*** Выбранный текст ***

Если обратиться к фактам, то они показывают, что движение в сторону введения рабочего самоуправления началось несколько раньше того момента, когда Джилас решил обогатить теорию и практику марксизма своими изысканиями. В декабре 1949 года состоялось несколько заседаний ЦК КПЮ и правительства с приглашением представителей профсоюзов. Там обсуждалась идея формирования на государственных предприятиях рабочих советов как низовых органов управления. Уже в первой половине 1950-го такие советы были созданы на 520 предприятиях, после чего было принято решение о распространении деятельности этих структур самоуправления на всю югославскую промышленность[4]. По-видимому, усиление роли рабочих советов определялось не столько возвращением к истокам марксизма, сколько объективными условиями, сложившимися в Югославии конца 1940-х годов. Но в любом случае надо признать, что Джилас очень своевременно покопался в трудах Маркса.

*** Список данных ***

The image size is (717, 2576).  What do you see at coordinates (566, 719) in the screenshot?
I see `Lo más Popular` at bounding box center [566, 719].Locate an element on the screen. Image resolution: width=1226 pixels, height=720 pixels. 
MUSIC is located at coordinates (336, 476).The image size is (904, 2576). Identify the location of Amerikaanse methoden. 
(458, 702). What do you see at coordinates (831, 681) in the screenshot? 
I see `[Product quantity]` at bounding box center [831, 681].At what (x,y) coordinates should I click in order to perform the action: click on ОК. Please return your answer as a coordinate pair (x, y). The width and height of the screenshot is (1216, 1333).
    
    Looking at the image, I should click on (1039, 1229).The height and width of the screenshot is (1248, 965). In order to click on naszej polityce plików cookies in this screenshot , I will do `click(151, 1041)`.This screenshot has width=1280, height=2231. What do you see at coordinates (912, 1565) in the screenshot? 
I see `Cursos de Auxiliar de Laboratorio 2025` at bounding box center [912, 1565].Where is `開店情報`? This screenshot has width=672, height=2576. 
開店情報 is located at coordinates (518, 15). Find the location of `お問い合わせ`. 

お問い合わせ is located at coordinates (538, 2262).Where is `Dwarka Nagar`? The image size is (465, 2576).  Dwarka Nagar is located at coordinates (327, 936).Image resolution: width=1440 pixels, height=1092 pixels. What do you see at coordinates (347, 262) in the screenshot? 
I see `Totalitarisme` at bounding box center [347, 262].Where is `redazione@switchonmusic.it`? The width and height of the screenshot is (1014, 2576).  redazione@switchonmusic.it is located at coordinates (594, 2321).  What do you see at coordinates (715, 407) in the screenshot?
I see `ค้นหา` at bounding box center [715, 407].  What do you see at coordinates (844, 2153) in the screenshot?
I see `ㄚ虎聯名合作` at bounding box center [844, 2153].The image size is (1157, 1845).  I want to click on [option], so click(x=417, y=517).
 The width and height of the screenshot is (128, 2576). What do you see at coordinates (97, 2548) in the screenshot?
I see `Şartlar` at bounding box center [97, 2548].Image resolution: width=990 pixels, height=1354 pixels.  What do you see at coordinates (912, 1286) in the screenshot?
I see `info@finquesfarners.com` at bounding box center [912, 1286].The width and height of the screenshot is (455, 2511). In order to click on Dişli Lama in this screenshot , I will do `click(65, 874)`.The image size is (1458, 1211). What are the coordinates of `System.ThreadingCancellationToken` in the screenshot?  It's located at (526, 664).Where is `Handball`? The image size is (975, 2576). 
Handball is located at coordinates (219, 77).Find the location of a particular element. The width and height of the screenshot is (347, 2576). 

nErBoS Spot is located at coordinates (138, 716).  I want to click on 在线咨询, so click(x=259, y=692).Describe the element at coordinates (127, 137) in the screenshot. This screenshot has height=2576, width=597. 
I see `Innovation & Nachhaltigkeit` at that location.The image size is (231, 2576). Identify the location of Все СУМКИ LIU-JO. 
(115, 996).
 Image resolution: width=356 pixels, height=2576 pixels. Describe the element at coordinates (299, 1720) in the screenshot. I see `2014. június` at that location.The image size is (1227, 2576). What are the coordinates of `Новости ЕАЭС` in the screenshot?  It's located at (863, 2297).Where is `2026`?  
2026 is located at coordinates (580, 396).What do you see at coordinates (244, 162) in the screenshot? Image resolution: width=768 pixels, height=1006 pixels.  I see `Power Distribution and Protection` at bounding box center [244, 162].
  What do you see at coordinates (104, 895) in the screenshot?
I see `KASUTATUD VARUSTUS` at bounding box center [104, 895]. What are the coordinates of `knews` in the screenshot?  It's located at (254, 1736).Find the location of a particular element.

***

§ **Задание**
Выпишите, пожалуйста, из выбранного текста все указания на время, в которых есть год, в той форме, в какой они там стоят. Данные для выполнения задания не понадобятся.

§ **Ответ**
В декабре 1949 года
в первой половине 1950-го
конца 1940-х годов